Die über einen längeren Zeitraum vorliegenden polizeilichen Verkehrsbeobachtungen hätten gezeigt, dass der Verkehrsfluss insbesondere durch überholende Lkw behindert und so der Durchfluss von Fahrzeugen auf der linken Spur deutlich gesenkt werde. Dadurch komme es vermehrt zu Staubildungen. Zudem verbessere das Überholverbot für Lkw auch die Verkehrssicherheit.
Der betreffende Bereich der Bundesautobahn 1 stelle einen Unfallschwerpunkt dar.
Nach den Erkenntnissen der Polizei entstünden oftmals gefährliche Verkehrssituationen, wenn Lkw-Fahrer zum Zwecke des Überholens ausscherten, dadurch andere Fahrzeugführer zu gefährlichen Bremsmanövern zwängen und es weiter hinten vermehrt zu Auffahrunfällen komme.
Die Anordnung sei auch verhältnismäßig, denn sie sei auf das notwendige Maß beschränkt und gelte nur für die stark befahrenen Zeiten am Tag zwischen 6.00 Uhr und 20.00 Uhr. Zudem sei es Lkw-Fahrern sowohl vor als auch hinter dem Bereich des Überholverbots möglich, zu überholen (Ventilfunktion).
Am 30. Dezember 2004 hat der Kläger Klage erhoben.
Er trägt im Wesentlichen vor, dass sich aus den vom Beklagten vorgelegten Statistiken ein Rückgang der Unfallzahlen aufgrund des streitigen Überholverbots nicht belegen lasse. Vielmehr zeichneten sie lediglich den allgemeinen Trend des Rückgangs von Unfallzahlen nach.

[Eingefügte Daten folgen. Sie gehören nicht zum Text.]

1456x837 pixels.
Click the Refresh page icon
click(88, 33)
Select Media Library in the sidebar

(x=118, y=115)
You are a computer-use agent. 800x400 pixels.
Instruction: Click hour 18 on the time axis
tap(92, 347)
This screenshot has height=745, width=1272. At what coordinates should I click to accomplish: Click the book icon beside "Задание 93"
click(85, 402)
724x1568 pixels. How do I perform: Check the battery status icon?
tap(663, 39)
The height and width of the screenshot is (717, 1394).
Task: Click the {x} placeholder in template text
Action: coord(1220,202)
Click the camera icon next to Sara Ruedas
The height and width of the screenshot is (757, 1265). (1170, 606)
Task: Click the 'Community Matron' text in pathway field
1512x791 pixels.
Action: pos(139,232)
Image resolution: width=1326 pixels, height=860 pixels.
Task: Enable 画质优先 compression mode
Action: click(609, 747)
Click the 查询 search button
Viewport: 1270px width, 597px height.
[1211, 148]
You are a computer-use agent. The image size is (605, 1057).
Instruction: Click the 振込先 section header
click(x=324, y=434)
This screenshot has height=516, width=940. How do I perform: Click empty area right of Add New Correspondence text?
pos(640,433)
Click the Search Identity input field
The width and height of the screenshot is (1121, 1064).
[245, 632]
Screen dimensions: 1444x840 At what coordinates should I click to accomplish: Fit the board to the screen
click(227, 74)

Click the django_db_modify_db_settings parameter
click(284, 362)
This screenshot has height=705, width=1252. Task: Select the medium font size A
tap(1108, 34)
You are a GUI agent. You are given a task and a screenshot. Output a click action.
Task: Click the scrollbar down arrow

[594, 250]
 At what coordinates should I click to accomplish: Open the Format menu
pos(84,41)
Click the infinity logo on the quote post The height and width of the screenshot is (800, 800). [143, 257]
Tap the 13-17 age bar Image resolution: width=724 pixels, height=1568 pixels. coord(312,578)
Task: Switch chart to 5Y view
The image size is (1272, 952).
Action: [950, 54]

Die von der Behörde angeführten Ziele seien mit dem Überholverbot nicht zu erreichen. Die angeordnete Maßnahme führe zu steigenden Geschwindigkeitsdifferenzen zwischen dem Schwerverkehr und dem übrigen Verkehr und verhindere damit einen harmonischen und homogenen Verkehrsfluss. Der Begriff des Verkehrsflusses sei auf den gesamten Verkehr zu beziehen und nicht lediglich auf eine möglichst hohe durchschnittliche Geschwindigkeit des Pkw- Verkehrs. Gegen sogenannte Elefantenrennen könne mit dem Überholverbot nicht vorgegangen werden. Es handele sich dabei -ohne dies beschönigen zu wollen -um folgenlos verbleibende Formalverstöße gegen die StVO. Um diese zu verhindern, dürfe man nicht gegen alle Lkw über 3,5 t vorgehen. Zudem würde es sich anbieten, die nach dem Protokoll offenkundigen und öfter unfallursächlichen Abstandsverstöße von Schnellfahrern zu unterbinden. Insgesamt gesehen wäre eine Geschwindigkeitsbeschränkung geeigneter gewesen, den Verkehrsfluss zu harmonisieren und homogenisieren. Dergleichen sei aber gar nicht erwogen worden. Schließlich sei es nach der StVO auch nicht zulässig, der ständigen Zunahme des Schwerlastverkehrs durch Anordnung von Überholverboten von Lkw zu entgegnen. Das Überholverbot belaste ihn deshalb besonders, weil es eine Vielzahl von Fahrzeuge gebe, die eine geringere Geschwindigkeit als 80 km/h führen, etwa dänische Urlauber mit Wohnwagenanhänger oder Fahrzeuge, die im Anhänger Fohlen mit sich führten.
Der Kläger beantragt,
die verkehrsrechtliche Anordnung des Straßenbauamts Oldenburg vom 28. Mai 2004 (Anordnung eines Überholverbots für Kraftfahrzeuge mit einem zulässigen Gesamtgewicht über 3,5 t -Zeichen 277 -im Abschnitt zwischen der Anschlussstelle Wildeshausen-West und der Anschlussstelle Delmenhorst-Ost -Beginn der Sechsstreifigkeit -im Zuge der Bundesautobahn 1 für beide Fahrtrichtungen und für die Zeit von 6.00 Uhr bis 20.00 Uhr) in der Gestalt des Widerspruchsbescheides der Bezirksregierung Weser-Ems vom 06. Dezember 2004 aufzuheben.
Die Beklagte beantragt,
die Klage abzuweisen.
Sie erwidert, die streitige verkehrsbehördliche Anordnung stütze sich auf §§ 35, 41 Abs. 2, 45 Abs. 1 Satz 1, Abs. 5 Satz 1 und Satz 2 StVO. Die Voraussetzungen für die Anordnung seien im Vorfeld zwischen der Polizei und dem Straßenbauamt intensiv diskutiert worden. Insbesondere die Verkehrspolizei habe sich energisch für die Einführung eines Überholverbots ausgesprochen.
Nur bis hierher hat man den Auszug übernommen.